D’aucuns pourront s’irriter des prises de position non conformistes et parfois virulentes de Guillou. Par exemple sur le tempérament, les instruments « historiques » ou reconstitués, l’interprétation de la musique ancienne. Mais celles-ci sont toujours solidement étayées et, ce qui n’est pas l’un des moindres attraits de ce recueil, vivement stimulantes et enrichies de nombreuses références. Que répliquer à cette affirmation : « Une interprétation historique est un leurre […]. Un musicien d’aujourd’hui ne fera pas de musique à l’ancienne, car il n’est pas un musicien du passé. L’homme d’aujourd’hui n’a plus les mêmes oreilles qu’un homme du XVIIIe siècle » ?

Au fil de cette quarantaine d’articles, on pourra apprécier particulièrement aussi bien une réflexion sur l’exécution de cette création spontanée qu’est l’improvisation, dans Pour une anatomie de l’improvisateur, ou les analyses de type musical de La Jeune Parque de Valéry ou de la pensée de Diderot, dans Denis Diderot : musique, source pure d’énergie. Tous ces points de vue sont énoncés dans un style élégant, subtil et raffiné.

L’ouvrage se clôt sur l’article qui lui a donné son titre, La Musique et le Geste.
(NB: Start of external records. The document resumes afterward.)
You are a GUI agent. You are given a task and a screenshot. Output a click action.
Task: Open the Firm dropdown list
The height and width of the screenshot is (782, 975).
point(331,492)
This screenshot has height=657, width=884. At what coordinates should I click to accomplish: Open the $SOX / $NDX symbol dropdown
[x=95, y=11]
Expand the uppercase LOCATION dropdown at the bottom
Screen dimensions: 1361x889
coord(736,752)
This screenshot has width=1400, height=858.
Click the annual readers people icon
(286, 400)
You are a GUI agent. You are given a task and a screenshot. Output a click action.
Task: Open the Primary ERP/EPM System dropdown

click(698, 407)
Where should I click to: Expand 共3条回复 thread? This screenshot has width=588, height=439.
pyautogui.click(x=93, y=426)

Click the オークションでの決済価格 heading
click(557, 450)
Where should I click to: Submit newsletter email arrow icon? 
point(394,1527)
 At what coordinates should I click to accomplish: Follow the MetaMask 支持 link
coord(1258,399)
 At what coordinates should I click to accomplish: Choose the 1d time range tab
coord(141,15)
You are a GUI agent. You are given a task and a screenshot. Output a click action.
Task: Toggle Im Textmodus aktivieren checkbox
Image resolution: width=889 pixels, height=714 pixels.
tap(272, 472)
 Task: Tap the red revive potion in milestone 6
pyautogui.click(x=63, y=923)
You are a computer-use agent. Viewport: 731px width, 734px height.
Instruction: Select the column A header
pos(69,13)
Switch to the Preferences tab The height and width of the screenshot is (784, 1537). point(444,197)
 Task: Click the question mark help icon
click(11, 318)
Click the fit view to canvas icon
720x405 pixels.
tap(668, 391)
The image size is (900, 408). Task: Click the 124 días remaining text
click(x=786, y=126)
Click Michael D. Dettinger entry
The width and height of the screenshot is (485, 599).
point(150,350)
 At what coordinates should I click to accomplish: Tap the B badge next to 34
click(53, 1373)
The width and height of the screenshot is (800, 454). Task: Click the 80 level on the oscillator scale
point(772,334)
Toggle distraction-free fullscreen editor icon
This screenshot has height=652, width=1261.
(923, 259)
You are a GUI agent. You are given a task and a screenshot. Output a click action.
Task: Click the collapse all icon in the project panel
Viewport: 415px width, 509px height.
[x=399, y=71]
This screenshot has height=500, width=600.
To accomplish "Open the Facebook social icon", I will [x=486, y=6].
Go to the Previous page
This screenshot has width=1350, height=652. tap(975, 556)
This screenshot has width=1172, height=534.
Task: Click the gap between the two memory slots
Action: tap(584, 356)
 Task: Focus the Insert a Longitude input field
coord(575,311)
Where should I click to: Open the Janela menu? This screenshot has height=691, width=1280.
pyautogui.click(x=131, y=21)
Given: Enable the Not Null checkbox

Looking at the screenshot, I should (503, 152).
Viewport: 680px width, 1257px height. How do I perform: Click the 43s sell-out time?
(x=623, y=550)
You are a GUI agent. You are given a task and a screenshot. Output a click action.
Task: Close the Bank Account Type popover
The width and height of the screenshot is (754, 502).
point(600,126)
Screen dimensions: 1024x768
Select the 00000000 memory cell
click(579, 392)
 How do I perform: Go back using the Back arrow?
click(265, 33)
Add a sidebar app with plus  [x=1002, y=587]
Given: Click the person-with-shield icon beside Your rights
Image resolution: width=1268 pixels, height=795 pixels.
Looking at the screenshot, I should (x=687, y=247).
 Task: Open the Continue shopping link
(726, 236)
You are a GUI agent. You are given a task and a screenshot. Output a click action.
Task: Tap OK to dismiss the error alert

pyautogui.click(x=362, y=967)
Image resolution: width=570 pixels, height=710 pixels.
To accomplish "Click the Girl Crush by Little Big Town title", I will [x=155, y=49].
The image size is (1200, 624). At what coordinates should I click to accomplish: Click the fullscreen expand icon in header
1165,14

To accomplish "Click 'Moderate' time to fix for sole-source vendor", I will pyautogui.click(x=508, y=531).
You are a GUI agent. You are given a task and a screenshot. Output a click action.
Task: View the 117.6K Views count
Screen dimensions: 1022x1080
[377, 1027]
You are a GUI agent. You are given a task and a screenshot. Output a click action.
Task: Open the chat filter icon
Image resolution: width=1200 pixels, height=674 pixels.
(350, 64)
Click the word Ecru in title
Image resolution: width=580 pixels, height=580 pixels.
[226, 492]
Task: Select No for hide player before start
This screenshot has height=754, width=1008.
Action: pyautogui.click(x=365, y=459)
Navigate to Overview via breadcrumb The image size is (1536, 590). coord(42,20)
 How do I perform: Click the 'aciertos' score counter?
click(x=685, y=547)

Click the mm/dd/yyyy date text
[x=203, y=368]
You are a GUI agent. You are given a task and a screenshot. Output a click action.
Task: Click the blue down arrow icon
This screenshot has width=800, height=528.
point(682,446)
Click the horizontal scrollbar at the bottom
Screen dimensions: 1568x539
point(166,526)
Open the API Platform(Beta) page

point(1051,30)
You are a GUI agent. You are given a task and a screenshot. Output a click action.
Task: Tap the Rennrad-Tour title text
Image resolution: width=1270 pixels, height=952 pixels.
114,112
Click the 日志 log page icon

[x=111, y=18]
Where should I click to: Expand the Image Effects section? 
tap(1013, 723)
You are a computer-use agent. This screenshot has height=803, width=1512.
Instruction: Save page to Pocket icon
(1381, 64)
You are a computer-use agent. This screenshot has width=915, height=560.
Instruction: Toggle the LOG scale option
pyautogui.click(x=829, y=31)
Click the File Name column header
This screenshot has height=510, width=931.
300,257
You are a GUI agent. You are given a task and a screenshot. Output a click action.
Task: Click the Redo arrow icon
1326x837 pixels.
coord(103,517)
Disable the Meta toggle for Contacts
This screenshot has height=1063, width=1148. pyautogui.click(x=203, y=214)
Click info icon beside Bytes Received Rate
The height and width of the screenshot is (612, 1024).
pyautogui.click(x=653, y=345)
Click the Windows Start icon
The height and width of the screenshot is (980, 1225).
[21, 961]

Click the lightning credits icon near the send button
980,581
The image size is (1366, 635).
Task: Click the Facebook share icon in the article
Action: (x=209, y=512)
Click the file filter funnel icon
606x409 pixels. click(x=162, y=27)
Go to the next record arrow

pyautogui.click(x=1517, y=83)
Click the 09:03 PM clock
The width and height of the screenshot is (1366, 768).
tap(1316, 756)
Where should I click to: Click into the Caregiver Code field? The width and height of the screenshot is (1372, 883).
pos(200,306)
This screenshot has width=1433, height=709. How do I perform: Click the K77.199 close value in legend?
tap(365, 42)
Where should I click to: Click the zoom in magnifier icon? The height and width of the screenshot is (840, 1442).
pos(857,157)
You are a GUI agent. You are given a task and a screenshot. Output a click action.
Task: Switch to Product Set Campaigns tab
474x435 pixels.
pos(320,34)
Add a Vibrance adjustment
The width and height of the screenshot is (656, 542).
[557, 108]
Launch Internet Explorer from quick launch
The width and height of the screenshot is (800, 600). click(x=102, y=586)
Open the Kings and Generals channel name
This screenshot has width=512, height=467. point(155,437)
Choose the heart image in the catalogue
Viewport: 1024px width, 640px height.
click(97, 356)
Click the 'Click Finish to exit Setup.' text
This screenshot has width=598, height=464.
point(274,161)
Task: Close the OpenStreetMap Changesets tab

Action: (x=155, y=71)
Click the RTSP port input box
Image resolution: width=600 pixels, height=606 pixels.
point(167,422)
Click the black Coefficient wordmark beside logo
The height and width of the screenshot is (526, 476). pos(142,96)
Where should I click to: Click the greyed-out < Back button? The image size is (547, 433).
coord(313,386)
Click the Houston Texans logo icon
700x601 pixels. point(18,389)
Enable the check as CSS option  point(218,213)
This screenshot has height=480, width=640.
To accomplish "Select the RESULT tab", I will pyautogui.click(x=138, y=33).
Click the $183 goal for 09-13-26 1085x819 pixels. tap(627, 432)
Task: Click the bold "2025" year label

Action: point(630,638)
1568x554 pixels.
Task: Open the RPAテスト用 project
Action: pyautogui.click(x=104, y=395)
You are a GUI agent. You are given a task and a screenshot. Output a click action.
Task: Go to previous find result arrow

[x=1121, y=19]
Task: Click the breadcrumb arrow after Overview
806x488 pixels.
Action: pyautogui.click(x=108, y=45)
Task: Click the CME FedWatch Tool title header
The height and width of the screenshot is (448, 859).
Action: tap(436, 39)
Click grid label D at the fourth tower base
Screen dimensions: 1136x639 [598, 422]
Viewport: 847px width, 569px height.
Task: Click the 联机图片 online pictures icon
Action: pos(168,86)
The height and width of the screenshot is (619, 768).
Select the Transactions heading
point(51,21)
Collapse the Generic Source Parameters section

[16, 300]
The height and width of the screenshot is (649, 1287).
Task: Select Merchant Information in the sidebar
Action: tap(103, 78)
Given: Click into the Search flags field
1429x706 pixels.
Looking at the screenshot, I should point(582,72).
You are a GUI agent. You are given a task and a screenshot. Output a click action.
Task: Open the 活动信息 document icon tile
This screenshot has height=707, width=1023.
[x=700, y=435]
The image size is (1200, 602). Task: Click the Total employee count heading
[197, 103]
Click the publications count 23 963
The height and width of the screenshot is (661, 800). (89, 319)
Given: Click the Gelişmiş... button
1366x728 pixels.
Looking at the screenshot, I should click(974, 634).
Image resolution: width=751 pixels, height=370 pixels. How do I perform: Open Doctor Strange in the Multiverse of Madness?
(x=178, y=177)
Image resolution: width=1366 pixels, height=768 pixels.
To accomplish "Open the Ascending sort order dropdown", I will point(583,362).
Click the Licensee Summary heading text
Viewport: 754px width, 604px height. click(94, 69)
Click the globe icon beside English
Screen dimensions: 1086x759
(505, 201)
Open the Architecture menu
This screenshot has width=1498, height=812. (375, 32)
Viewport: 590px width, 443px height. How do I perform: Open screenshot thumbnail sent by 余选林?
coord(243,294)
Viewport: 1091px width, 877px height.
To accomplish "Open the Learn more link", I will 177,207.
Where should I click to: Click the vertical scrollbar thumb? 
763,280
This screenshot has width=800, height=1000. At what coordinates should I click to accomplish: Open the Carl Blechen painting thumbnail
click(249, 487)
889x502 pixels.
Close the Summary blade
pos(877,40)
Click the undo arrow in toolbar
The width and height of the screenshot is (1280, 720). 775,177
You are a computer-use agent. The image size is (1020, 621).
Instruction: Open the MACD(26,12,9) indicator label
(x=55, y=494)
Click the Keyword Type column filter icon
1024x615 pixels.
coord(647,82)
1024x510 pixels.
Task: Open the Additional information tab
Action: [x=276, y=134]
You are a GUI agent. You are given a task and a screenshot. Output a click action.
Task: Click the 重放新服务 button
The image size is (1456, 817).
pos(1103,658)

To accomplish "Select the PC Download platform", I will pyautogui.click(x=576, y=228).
C’est en philosophe que Jean Guillou se livre ici à une pénétrante réflexion sur le rôle de l’interprète par rapport à la notation très schématique du message sonore. Ainsi, « l’œuvre est alluvion. Qu’elle soit ancienne et les dépôts des siècles l’entourent comme un limon mouvant. Alluvions également, tout ce qui, depuis l’origine de l’œuvre, fut intégré et accumulé dans l’esprit et dans l’oreille de l’interprète et de l’auditeur : terreau culturel épais et presque insondable. Grande particularité de la musique au regard des autres arts, le musicien conçoit une œuvre à l’état de rêve sonore dont nous ignorons les véritables nuances et inflexions. Même si nous avions pu être le témoin de ses premières interprétations, celles-ci ne cesseront jamais de se métamorphose par l’influence d’une pensée nourrie de nouvelles affluences, ou plutôt de nouvelles préoccupations ». À méditer.